Nova linária do Sul
Na maioria das Floras, as espécies estão organizadas por ordem alfabética dentro dos respectivos géneros e famílias. Esta opção editorial serve sobretudo quem, face a uma planta que desconhece, já possui indícios sobre qual a família ou o género a que a planta pertence, faltando-lhe apenas identificar o epíteto específico. Todavia, há guias ilustrados que agrupam as plantas pela coloração das flores. Em tais livros, as margens das folhas são elas mesmas coloridas, servindo quase como índice remissivo. Mas como é que se identifica a cor de uma flor? Em inúmeros exemplos a tarefa é simples porque a coloração é homogénea. Veja-se o caso da Linaria spartea, em que não há dúvidas de que as flores são amarelas, ou o da Linaria aeruginea em que são obviamente vermelhas. Mas se agora considerarmos a Linaria pedunculata ou a Linaria tursica que cor devemos entender como dominante, o roxo do esporão ou o amarelo do labelo? E as flores da Linaria argillicola, da cor do fogo, em que cor primária se enquadram?
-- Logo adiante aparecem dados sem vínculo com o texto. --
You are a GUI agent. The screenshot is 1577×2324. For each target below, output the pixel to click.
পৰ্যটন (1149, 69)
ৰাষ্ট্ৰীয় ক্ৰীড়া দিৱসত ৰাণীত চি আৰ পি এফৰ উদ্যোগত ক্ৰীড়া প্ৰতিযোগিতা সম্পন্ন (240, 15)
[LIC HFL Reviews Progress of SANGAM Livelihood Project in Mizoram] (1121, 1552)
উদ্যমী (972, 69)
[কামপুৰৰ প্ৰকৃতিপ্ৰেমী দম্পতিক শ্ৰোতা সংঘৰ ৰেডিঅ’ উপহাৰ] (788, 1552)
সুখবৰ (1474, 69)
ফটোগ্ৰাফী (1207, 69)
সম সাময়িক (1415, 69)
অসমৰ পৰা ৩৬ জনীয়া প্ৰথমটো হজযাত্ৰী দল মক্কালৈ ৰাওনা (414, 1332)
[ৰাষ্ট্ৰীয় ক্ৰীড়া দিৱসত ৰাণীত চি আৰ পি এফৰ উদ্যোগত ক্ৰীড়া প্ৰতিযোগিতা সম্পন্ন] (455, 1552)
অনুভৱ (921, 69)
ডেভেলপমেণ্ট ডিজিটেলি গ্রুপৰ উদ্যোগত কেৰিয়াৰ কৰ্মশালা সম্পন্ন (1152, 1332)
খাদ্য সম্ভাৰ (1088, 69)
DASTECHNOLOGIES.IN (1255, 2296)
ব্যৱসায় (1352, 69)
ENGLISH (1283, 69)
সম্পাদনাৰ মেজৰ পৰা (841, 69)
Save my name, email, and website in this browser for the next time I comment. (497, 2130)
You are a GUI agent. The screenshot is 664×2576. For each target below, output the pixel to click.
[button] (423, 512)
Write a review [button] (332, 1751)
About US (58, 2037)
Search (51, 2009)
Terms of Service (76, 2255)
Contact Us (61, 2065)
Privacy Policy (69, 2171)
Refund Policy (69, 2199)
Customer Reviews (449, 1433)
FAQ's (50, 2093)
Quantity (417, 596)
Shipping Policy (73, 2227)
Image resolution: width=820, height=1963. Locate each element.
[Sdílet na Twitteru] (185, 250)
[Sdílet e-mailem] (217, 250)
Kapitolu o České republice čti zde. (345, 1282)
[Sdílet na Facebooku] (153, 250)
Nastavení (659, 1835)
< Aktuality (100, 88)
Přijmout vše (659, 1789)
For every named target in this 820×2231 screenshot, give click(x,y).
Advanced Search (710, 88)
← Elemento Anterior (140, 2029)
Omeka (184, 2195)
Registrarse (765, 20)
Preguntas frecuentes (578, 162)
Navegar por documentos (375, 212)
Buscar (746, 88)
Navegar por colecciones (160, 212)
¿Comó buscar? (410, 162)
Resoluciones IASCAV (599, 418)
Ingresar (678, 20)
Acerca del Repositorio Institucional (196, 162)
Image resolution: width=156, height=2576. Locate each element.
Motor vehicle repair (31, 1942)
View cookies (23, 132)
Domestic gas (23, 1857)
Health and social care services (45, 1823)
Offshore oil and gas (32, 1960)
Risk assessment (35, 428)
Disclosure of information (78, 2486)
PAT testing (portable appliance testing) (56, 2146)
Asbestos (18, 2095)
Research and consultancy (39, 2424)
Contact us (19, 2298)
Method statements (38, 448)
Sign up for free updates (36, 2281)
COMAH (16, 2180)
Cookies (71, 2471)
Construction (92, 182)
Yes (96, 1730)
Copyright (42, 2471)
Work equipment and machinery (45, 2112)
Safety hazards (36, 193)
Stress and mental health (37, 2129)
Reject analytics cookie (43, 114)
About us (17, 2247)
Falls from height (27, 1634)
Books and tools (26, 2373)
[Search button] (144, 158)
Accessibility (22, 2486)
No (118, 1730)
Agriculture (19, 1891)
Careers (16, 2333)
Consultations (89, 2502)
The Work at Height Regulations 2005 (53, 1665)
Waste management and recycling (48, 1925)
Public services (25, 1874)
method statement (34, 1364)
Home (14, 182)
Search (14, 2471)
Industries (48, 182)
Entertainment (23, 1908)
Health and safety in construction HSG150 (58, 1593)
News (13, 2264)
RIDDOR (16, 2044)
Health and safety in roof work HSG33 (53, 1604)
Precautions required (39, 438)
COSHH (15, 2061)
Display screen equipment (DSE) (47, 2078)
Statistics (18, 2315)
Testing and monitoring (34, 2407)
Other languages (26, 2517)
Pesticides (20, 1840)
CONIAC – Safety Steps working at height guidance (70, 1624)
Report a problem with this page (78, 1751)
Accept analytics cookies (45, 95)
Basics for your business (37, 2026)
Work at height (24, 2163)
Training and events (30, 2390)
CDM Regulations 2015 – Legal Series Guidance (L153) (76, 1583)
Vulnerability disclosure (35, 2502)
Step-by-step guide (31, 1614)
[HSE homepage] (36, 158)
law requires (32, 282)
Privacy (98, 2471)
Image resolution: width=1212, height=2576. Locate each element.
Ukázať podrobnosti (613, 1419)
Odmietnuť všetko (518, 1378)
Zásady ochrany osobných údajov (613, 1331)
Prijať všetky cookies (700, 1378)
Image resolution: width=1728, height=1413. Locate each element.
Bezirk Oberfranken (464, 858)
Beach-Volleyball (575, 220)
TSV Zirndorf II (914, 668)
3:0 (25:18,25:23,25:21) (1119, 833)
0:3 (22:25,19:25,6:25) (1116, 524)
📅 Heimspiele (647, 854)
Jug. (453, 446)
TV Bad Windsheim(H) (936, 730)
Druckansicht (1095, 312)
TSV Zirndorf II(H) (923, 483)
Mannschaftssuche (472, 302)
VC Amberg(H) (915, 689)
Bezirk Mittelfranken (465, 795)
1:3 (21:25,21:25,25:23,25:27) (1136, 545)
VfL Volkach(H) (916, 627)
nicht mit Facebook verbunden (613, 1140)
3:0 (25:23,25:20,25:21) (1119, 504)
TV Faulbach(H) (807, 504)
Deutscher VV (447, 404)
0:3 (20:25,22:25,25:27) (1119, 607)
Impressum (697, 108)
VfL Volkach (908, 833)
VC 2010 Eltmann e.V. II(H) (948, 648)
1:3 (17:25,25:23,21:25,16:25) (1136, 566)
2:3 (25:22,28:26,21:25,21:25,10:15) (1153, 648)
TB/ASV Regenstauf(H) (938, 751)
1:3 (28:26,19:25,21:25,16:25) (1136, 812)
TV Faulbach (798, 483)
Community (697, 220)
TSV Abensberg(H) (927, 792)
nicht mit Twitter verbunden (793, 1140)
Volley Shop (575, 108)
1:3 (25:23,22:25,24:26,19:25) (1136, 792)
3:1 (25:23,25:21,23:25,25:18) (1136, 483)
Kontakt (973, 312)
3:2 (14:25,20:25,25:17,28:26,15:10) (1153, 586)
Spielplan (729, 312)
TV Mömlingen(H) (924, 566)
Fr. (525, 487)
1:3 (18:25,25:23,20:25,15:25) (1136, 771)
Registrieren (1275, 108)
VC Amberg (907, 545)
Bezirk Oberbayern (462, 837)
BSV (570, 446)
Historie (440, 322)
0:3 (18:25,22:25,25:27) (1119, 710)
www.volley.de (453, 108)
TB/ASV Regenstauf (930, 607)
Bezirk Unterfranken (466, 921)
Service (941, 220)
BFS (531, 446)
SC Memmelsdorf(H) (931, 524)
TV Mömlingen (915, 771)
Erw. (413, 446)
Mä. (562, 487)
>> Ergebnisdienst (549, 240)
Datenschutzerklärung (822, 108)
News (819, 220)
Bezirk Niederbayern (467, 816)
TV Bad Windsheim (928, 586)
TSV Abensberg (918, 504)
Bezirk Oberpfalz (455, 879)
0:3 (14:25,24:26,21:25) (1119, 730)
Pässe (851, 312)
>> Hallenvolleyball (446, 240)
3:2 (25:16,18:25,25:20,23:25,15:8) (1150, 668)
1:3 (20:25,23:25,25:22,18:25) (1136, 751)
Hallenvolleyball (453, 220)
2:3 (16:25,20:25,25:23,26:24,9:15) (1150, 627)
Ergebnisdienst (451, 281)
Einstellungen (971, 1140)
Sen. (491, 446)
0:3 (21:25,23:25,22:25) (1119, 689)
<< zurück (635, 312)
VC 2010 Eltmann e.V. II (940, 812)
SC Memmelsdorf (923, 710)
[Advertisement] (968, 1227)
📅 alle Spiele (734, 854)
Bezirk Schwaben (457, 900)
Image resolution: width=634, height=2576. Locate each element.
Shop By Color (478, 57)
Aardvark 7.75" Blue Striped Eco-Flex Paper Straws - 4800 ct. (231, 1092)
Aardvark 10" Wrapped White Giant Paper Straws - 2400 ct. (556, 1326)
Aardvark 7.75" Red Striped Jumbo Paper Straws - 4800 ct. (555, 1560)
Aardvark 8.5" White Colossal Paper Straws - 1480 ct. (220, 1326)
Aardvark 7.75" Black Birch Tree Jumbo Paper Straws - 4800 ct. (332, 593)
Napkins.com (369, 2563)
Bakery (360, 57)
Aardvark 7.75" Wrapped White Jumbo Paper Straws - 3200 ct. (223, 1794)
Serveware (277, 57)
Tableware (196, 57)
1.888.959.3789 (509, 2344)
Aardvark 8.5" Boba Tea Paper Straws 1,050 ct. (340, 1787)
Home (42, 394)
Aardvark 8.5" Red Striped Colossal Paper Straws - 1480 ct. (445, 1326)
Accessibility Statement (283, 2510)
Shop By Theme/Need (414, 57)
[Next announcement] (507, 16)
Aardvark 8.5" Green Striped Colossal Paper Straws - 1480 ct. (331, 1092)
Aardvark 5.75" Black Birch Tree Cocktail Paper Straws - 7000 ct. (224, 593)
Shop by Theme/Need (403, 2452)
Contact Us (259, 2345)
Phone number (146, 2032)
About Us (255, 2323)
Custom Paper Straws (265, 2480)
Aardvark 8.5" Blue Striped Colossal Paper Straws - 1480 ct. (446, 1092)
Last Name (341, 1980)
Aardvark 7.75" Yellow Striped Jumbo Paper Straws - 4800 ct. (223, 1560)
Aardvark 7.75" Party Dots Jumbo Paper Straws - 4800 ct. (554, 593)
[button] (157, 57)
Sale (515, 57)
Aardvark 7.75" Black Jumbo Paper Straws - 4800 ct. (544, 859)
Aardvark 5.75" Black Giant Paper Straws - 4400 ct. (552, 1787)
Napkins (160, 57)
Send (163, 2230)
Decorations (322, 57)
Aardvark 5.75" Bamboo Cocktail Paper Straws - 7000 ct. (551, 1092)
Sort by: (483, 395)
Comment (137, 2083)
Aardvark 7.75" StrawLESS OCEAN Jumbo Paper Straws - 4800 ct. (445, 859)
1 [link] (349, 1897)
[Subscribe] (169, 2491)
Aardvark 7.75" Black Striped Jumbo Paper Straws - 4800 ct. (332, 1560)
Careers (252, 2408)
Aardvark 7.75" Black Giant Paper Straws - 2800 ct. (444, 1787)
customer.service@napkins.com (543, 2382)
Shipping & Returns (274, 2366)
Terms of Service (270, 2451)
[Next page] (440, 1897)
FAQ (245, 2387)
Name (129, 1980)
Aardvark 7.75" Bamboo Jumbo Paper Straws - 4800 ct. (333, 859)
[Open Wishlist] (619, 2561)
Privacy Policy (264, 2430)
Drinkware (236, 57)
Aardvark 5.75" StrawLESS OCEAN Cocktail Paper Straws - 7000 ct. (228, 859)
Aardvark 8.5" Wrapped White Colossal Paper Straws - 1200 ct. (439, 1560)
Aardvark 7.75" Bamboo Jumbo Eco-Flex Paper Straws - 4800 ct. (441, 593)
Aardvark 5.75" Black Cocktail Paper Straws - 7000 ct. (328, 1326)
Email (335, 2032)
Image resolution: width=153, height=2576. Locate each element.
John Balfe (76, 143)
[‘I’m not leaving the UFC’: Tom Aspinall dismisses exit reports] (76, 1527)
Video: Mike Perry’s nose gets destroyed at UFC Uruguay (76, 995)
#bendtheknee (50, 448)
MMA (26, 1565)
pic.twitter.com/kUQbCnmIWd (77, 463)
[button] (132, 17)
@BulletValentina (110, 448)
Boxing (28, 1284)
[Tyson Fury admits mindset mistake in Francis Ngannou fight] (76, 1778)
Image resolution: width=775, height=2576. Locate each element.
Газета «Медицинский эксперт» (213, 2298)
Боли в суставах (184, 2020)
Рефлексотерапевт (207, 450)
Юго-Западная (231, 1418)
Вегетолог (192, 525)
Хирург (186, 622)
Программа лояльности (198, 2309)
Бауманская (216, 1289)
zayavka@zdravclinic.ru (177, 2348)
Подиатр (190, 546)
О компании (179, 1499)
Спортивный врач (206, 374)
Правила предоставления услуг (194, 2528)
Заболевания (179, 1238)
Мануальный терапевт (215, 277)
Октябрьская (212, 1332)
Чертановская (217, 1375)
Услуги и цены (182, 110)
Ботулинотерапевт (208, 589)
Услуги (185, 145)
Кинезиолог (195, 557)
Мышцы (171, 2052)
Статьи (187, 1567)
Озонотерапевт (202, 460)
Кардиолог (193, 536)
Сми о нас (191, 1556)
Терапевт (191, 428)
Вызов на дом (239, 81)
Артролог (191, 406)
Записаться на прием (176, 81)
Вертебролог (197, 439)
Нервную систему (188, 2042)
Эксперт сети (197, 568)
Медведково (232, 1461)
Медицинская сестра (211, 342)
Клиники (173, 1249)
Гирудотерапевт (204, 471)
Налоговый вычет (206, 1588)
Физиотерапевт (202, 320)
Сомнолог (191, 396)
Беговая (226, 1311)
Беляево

Por razões que desconhecemos, cada espécie do género Linaria tem uma assinatura de cor que a distingue das demais, ainda que se notem padrões comuns às várias espécies (como os veios mais escuros nos esporões). Mas nem sempre esta distinção é inequívoca. Durante anos, no sudeste algarvio, muitos julgaram ver a Linaria amethystea subsp. amethystea (espécie de distribuição ampla em Portugal e sujeita a alguma variabilidade morfológica, como se confirma aqui), quando de facto se tratava de uma outra espécie, que coabita no sudoeste da Península Ibérica com a anterior mas que, até há poucos dias, não tinha nome. Trata-se afinal de um endemismo das províncias de Huelva e Sevilha, em Espanha, e do sudeste de Portugal. Um artigo
publicado no fim de Fevereiro (de que podem ler um resumo nesta página) elabora uma comparação entre esta nova linária e três outras morfologicamente próximas, baptizando-a como Linaria pseudamethystea.
E só agora é que se reparou nisso?, pergunta o leitor indignado. Na verdade, plantas desta nova linária foram colhidas pela primeira vez em Castro Marim, no ano de 1847, por Frederich Welwitsch (naturalista austríaco que entre 1853 e 1860 realizou uma viagem notável de exploração botânica a Angola), e bem mais recentemente, em 2022, pelo botânico português João Farminhão, que depositou exemplares no herbário da Universidade de Lisboa (LISU); entre essas datas outros exemplares foram sendo depositados em diversos herbários nacionais, sempre com a identificação errada. Tanto o austríaco como o português notaram bem as diferenças desta linária com a L. amethystea subsp. amethystea, mas a descrição formal da nova espécie acabou por ser publicada por botânicos espanhóis trabalhando nas universidades de Granada e de Almería. Afinal, a botânica desconhece fronteiras e, apesar da sua distribuição restrita, esta linária ocorre nos dois países vizinhos.
Para completar a história deste equívoco sobre linárias, permita, caro leitor, que lhe confessemos que também nós já tinhamos encontrado esta recém-descrita linária. Em Fevereiro de 2015, num passeio nas margens da ribeira da Foupana, deparámo-nos com uma linária que suspeitámos não ser apenas uma variação da L. amethystea subsp. amethystea. Não sendo botânicos e desconfiando até das nossas dúvidas, guardámos as fotos dessa planta na pasta das espécies por identificar. Sabemos agora que podemos chamar-lhe L. pseudamethystea, e assim o mundo está mais bem arrumado.
2 comentários :
São tão bonitas e delicadas...
E, por um acaso, conheço a ribeira da Foupana, sem que, é claro, tivesse encontrado alguém da família. Ou não fosse eu apenas uma contempladora "acidental", aqui servindo-me à vontade.
Abçs
Mais uma antirrínea fascinante (recentemente descrita), nova para o Sul de Lu!!